Gissin sadly acknowledges that soon there will be no Holocaust survivors left.
“Today, people are still available to speak,” he says. “In 15 or 20 years, there will be no one. The future has no constituency unless we create it now. Elie Wiesel has said, ‘it a temporary window of opportunity.’”
JNS.org asked Gissin how the material gathered by Flame differs from other Holocaust education programs.
“The curriculum depends less on the facts and more on the stories—the personal reminiscences, the human aspect,” he says. “These are real stories remembered. They create pictures. Making education both personal and mandatory is much more effective. It’s important to create interest, even when the facts are horrendous.”
Gissin advises that every high school student “should receive lessons in remembrance,” noting that in Florida, former governor Jeb Bush made Holocaust studies a mandatory part of the high school curriculum.
Recalling his depth of emotion, and of pride, as he watched Israeli F-16 jets fly over the Auschwitz concentration camp, Gissin says, “At least one of the pilots in each ‘fly-by’ [was] a member of a Holocaust survivor’s family… The clear reminder is that we have the means to assure it will never happen again.”
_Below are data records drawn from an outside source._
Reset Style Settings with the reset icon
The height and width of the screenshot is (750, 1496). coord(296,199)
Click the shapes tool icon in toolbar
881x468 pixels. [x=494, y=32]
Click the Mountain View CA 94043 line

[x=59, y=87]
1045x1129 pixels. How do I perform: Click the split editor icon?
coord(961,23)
One of Gissin’s foci is getting SNCF, the French railroad company that provided trains for the Nazis’ deportation of the country’s Jews, to take responsibility for its actions. SNCF is now seeking to do business in Florida, home to a significant community of Holocaust survivors. Bernard Anselem, now the company’s Deputy Vice President for International Affairs, has been asked to establish a 1 million Euro fund for Holocaust education that will provide prizes and scholarships for scholars working “to prepare for a future without Holocaust survivors.”
Gissin is also well versed in Iran’s threat of a 21st-century Holocaust. Asked for his thoughts about Israel’s ability to protect itself from an Iranian nuclear strike, he notes how “times are changing.”
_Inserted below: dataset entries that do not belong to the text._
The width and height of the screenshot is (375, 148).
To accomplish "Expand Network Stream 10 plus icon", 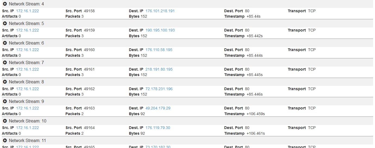I will pyautogui.click(x=5, y=121).
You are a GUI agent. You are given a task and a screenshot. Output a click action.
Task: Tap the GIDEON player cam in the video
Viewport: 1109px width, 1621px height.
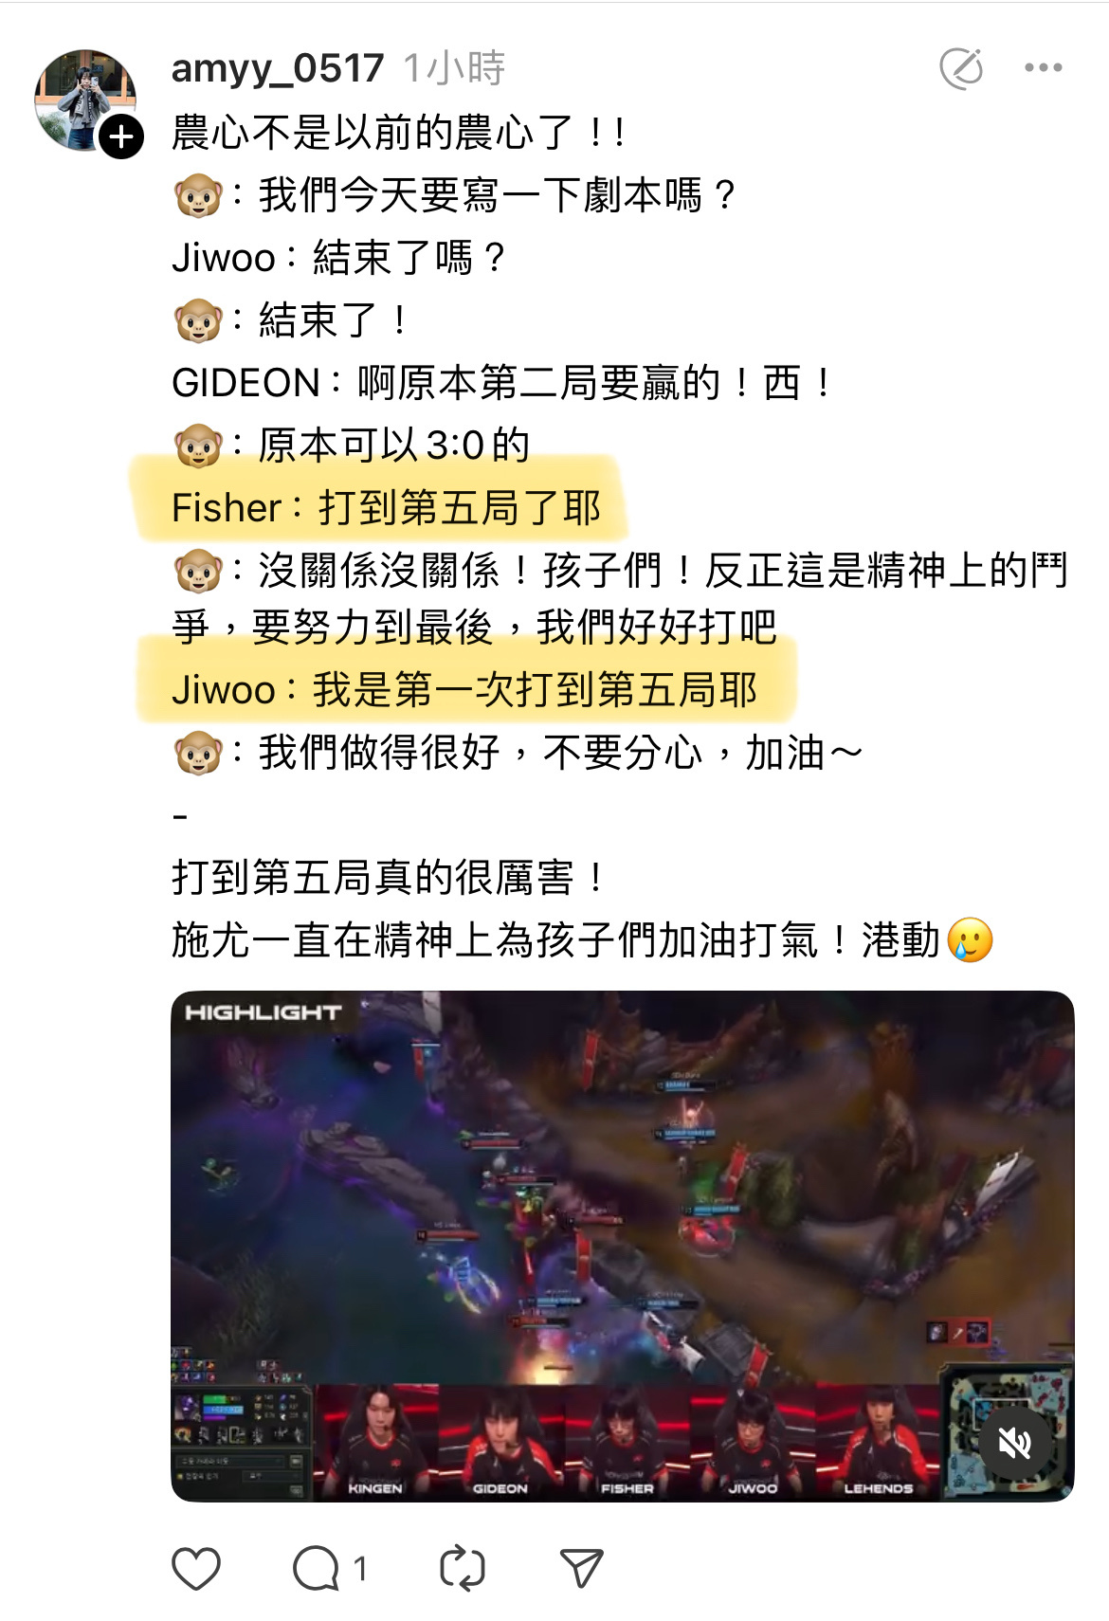(x=501, y=1442)
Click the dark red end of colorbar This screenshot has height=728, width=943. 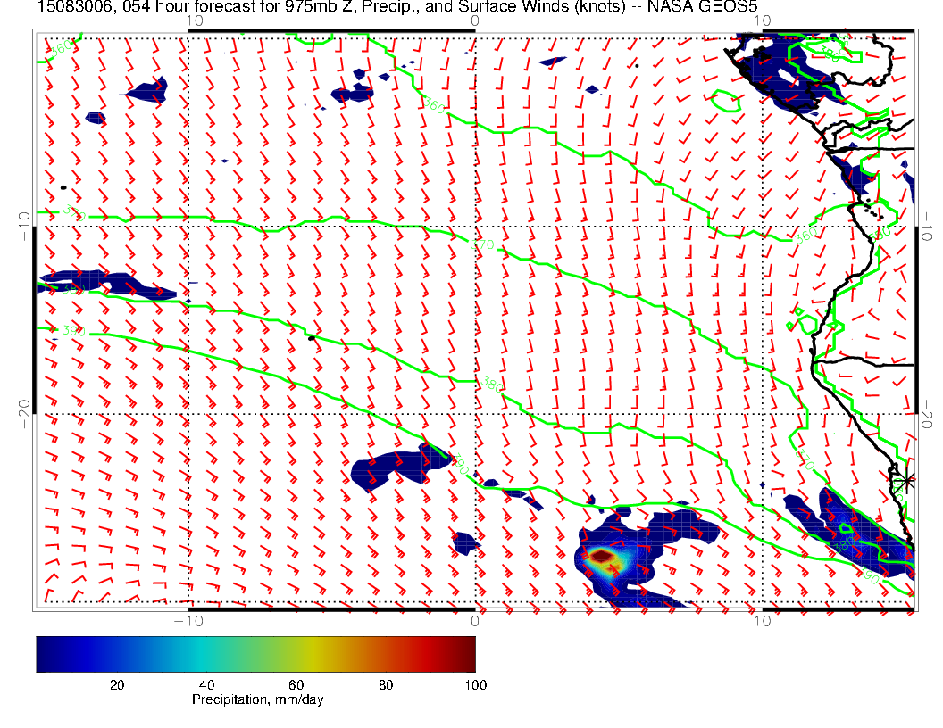[x=466, y=653]
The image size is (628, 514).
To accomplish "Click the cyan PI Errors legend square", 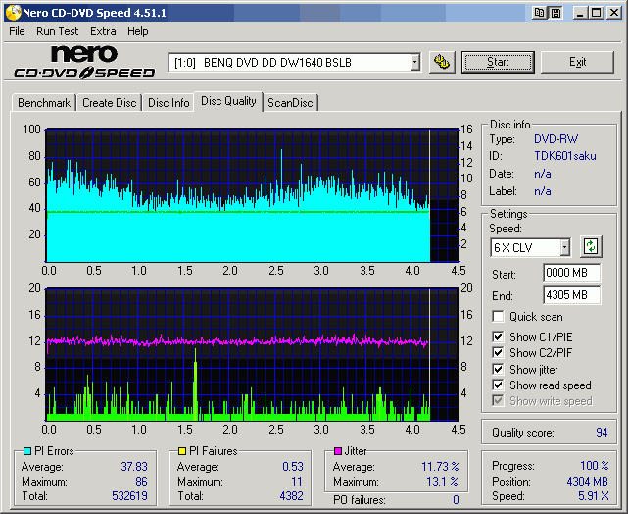I will pos(26,451).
“In 1942, 70 years ago, Nazis planned the destruction of the Jews at the Wannsee Conference,” Gissin says. “This year, Germany delivered the fourth Dolphin submarine to Israel. The Dolphin is built in the same boatyard that once constructed the infamous U-boats. German naval engineers now use their skills to build the weapons that help the Jewish people defend [themselves]. The same Germany that wanted the final solution is giving Israel the means to assure that another Holocaust will never happen.” (The Dolphin is considered to be the world’s best non-nuclear submarine.)
Gissin acknowledges that “anything other than an [Israeli] airstrike [on Iran]” reaches only “the peak of an iceberg… We have to have many other elements in place. The reality is that no one except the United States has the capability to undertake a full blown attack.”
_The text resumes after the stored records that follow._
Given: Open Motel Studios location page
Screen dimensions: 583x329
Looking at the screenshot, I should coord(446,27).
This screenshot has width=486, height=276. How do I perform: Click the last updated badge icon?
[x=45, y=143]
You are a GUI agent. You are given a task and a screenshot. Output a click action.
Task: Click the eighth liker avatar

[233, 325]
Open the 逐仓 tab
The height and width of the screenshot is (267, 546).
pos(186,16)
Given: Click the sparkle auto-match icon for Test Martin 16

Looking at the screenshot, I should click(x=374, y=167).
“There is great cooperation between the United States and Israel,” says Gissin. “The United States is still the strongest military power. The less spoken, the better.”
Gissin says Iran “thinks we have a loaded gun in hand.”
“Israel has to have a plan to work inside Iran—not to stop he bomb, but to stop the regime,” he says. “This will not happen overnight.”
Asked about the value and effect of economic sanctions on Iran, Gissin says he believes those are “needed, but are not sufficient—I believe more are needed to be effective.”